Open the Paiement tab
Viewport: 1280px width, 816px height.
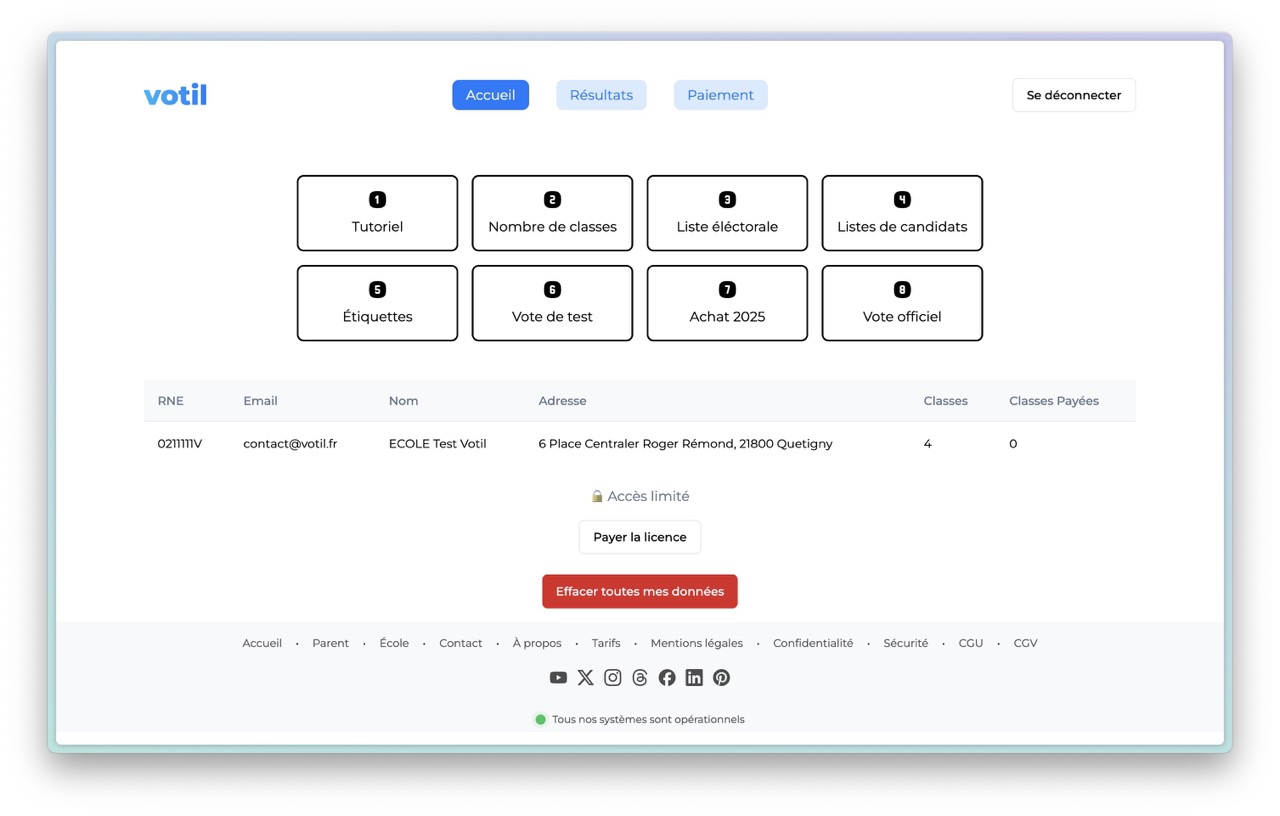(x=720, y=95)
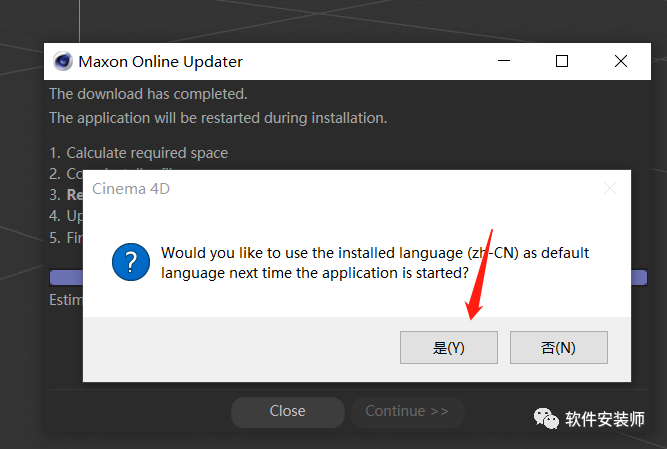Screen dimensions: 667x449
Task: Decline with the 否(N) button
Action: [559, 347]
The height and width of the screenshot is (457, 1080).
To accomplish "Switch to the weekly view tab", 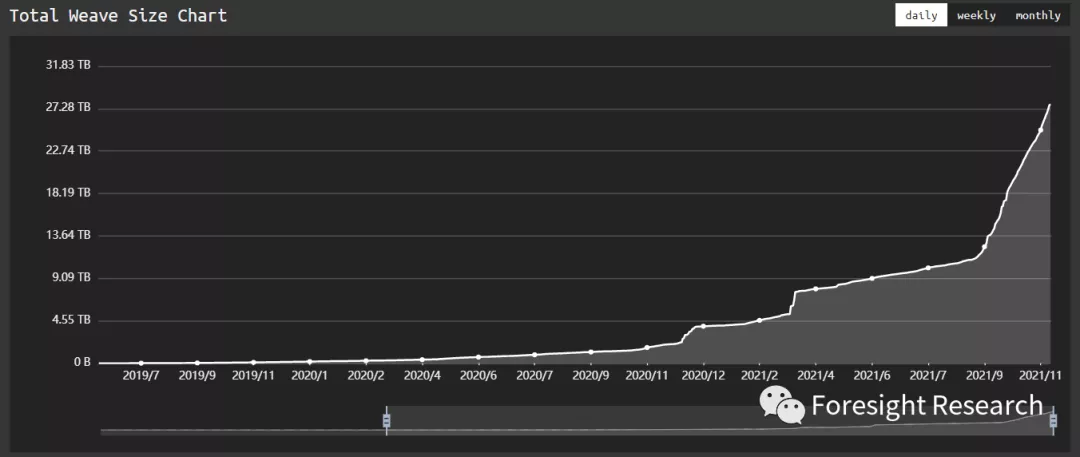I will coord(976,15).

- **WHAT IS EXPECTED**:
Repeat only the lines between the start of the data and the line with "The height and", including those two lines, and skip the pictures.

- **RESULT OF THIS EXERCISE**:
Open the Paiement tab
Viewport: 1280px width, 816px height.
(x=720, y=95)
Screen dimensions: 667x449
Task: Decline with the 否(N) button
Action: [559, 347]
The height and width of the screenshot is (457, 1080).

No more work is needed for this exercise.